Harry himself moves with a comic lankiness, performing some of
the most outrageous moves since the advent of Jackie Chan, and with
a gawkiness that invariably makes you smile.
Helping to make this Amazonian tour all the tastier is a very nice
physics engine.
This lovely engine holds within its binary-composed hand the powers
of Inverse Kinematics, water caustics, animation blending, advanced
particle effects and a whole troupe of other, less identifiable
abilities.
Consider the above combined with a wry script and some subtly over-acted
voicework and Pitfall is the kind of gentle satire that gets trivia
buffs watering at the mouth.
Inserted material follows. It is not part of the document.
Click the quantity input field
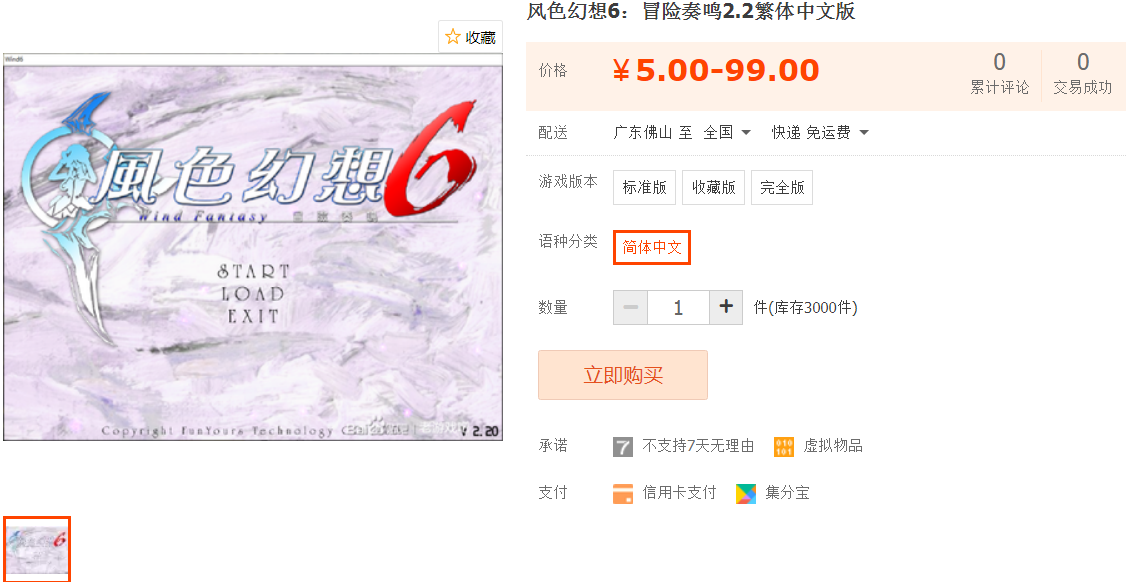1130x582 pixels. (678, 308)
As I type this, I stand in the middle
of an ever-expanding ocean of drool, which just proves my point
[he's not lying, Butt Nugget slipped and can't get up - Ed].
Pitfall: The Lost Expedition, it elates, it frustrates, it makes
you chuckle. A fun play filled with varied and inventive gameplay,
not to mention pretty graphics and, last but not least, an endearing
hero you can't help loving. Top stuff!
Game: Pitfall: The Lost Expedition
System: PS2
Players: 1
Online: No
Developer: Edge
of Reality
Distributor: Activision
Rating: 85%

(Ratings
Key/Explanation)
Pitfall: The Lost Expedition is on the shelves now.